- _TASK LIST_
[A] In the forum thread about exam references, which edition of the Civil Engineering Reference Manual did NakedOrangie take to the exam?
[B] Carry on the forum thread about exam references, picking up after its last post.

- _GIVEN PASSAGE_
************

# List ALL Your References



## LWhitson2 (Apr 20, 2015)

Just as the title says, list all the references you took with you for the exam as well as which exam you took.

Mechanical: Thermal and Fluids

1. NCEES FE Reference Manual (2014)

2. Lindeburgh ME Reference Manual (2014)

3. Moran and Shapiro Intro to Thermodynamics, Tables Supplement (6th Edition)

4. Fox and McDonald Intro to Fluids (4th Edition)


----------



## P-E (Apr 21, 2015)

I only needed two:

Also Fluids

1. Mr Bostons Bar Tending Guide 2012

2. Playboy, March 2013


----------



## Ramnares P.E. (Apr 21, 2015)

Detailed one post in and not by Mike or Matt, that's gotta be a record.


----------



## Dexman PE PMP (Apr 21, 2015)

I had the quadratic equation tattooed on the back of my hand. That's it. Although I can see why Playboy March 2013 would have been helpful, but considering I took the exam in 2008 it wasn't available.


----------



## NakedOrangie (Apr 21, 2015)

Wow, I wish I could say my references were that few...

For the Civil Transportation exam, I took with me:

1. Civil Engineering Reference Manual 13th edition &lt;--- Barely used for my exam

2. *EET breadth and depth binders &lt;--- Heavily used*

3. 2012 MUTCD with revisions 1 and 2

4. *AASHTO GDHS (green book) 6th edition*

5. AASHTO Roadside Design Guide 4th edition

6. AASHTO Highway Safety Manual 1st edition

7. *2010 Highway Capacity Manual*

My suitcase was so big!

EDITED to bold the references I used the most. The MUTCD was useful but not as critical as all the other references.

************

- _DATA ROWS_
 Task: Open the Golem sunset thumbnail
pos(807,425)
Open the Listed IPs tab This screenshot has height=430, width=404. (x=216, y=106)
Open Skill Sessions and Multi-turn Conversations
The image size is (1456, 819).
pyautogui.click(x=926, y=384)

************

- _OUTPUTS_
[A] The 13th edition.

[B]
----------



## MechE_in_PA_PE (Apr 21, 2015)

I brought a backpack and a plastic file box with lid. I probably brought more than most MEs and probably brought too much, but honestly I did not want to say...damn if only I brought such and such which is sitting on the kitchen table or shelf at work.

ME Thermal Fluids Depth:

I used these guys a lot and they stayed on the desk at all times:

1) MERM12

2) Spiral Bound - MERM12 Index with copies of various charts and tables that I commonly used during studying.

3) Dr. Toms exam day companion, and my own 1 page summary equation sheets

4) Keenan and Keyes Steam Tables (English)

These were helpful and I used them sparingly (maybe once or twice)

5) Machinery's Handbook

6) 2008 FE Reference Handbook

7) Binders of course notes and solved problems

I brought these but never used them (although I did use some of the charts from them which were compiled in #2)

8) ASHREA Fundamentals 2001

9) Crane TP 410 (used the charts and tables especially moody)

10) Cameron Hydraulics

11) Mark's Handbook

12) ASME data book

13)Dictionary

14) practice problem workbooks (SMS T/F and M/S, NCEES sample exam, and MERM12 practice problems)


----------



## Just Some Guy P.E. (Apr 21, 2015)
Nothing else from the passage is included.